To better illustrate this point, I’d like to provide the example using a topic that has been long been studied in the realm of psychological sciences; spatial cognition. Psychologist Edward C. Tolman first coined the term “mental map” in 1948 to describe the internal mechanism that allowed animals, from mice to humans, to navigate their environments1. Since then, this topic has captured the interest of a variety of disciplines, each of which has offered a different piece of the puzzle. Below I list which disciplines are best suited to address different aspects of "mental maps".

  1. What does it do?Cognitive and psychological sciences; to understand how it functions in a variety of conditions.
  2. How does it work?Neurophysiology and neurobiology of animals models; to understand the neural mechanisms underlying spatio-cognitive skills and the integration of incoming sensory information with long-term memory. This approach has rapidly advanced with breakthrough discoveries of place cells, spatial view cells, head-direction cells, and most recently grid cells2-4.
  3. How does this ability vary within our species?Psychology, ethnography, cognitive neuroscience and neuroanatomy; using live neuroimaging and post-mortem histology to understand the source and extent of variation in the cognitive abilities and the corresponding neurobiological differences between different populations (e.g. cab drivers vs. bus drivers, people from industrialized vs. hunter-gatherer societies, male vs. female, and ontological changes).
  4. How does it differ among species, including our own?Comparative psychology and comparative neurophysiology; to understand the phylogenetic diversity in the form and function of the mental map, and how homologous it is (or isn’t) across taxa.
  5. What did it evolve to do?Ecology, primatology, skeletal morphology; to understand the ecological fitness benefits of having an efficient mental map in terms of increasing survival and reproductive success. How the mental map is used in a given species’ ecological setting may be reflected in locomotor adaptations.
  6. Why did it evolve to its present state?Archaeology, paleoanthropology, paleoecology; to understand how shifts in technology, body size and proportions, relative brain size, diet and paleoenvironment relate to evolutionary modification of the mental map in the hominin lineage. Katharine Milton5 proposed that enlarged home ranges with patchier food distribution selected for greater spatio-cognitive abilities in primates (but especially hominins) to efficiently navigate their environment.
  7. How did it evolve to its present form?Developmental biology and genetics; to understand how changes in certain molecular programs give rise to the neurobiological phenotype that underlies the mental map.

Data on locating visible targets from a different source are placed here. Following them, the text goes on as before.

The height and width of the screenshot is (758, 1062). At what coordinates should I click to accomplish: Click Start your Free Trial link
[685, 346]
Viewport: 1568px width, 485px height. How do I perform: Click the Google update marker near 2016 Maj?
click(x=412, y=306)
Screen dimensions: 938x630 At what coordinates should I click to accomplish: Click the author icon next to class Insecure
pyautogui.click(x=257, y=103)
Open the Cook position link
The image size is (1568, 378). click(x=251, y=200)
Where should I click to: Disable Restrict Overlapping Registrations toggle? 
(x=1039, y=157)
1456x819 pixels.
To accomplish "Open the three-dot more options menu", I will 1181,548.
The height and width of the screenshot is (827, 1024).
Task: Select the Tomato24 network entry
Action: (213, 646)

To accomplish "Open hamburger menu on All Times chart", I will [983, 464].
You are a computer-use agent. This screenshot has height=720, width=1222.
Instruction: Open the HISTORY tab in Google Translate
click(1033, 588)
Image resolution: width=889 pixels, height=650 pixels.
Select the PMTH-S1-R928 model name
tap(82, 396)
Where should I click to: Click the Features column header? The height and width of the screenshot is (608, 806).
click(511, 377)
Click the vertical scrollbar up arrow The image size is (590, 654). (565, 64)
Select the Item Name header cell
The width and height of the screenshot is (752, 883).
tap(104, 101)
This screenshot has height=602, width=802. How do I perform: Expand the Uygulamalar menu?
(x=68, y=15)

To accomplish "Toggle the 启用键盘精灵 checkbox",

Clearly it is impractical for one individual to become an expert in every one of these disciplines. This is where the power of collaboration comes into play. By designing projects that creatively integrate the efforts of researchers from a variety of disciplines, myopia is minimized as is the risk of your conclusions being later invalidated by factors you never even considered because they were outside of your immediate discipline. As we undergo the Great Migration of CASHP into the newly constructed Science & Engineering Hall, continuously connected laboratories and workstations bring additional opportunities to capitalize on this burgeoning frontier of interdisciplinary science.


1.     Tolman, E. C. Cognitive maps in rats and men. Psychol Rev 55, 189 (1948).

2.     Moser, E. I., Kropff, E. & Moser, M.-B. Place cells, grid cells, and the brain's spatial representation system. Annu. Rev. Neurosci. 31, 69–89 (2008).

3.     Hafting, T., Fyhn, M., Molden, S., Moser, M.-B. & Moser, E. I. Microstructure of a spatial map in the entorhinal cortex. Nature 436, 801–806 (2005).

4.     Moser, E. I. et al. Grid cells and cortical representation. Nat Rev Neurosci 15, 466–481 (2014).

5.     Milton, K. Distribution Patterns of Tropical Plant Foods as an Evolutionary Stimulus to Primate Mental Development. American Anthropologist (1981).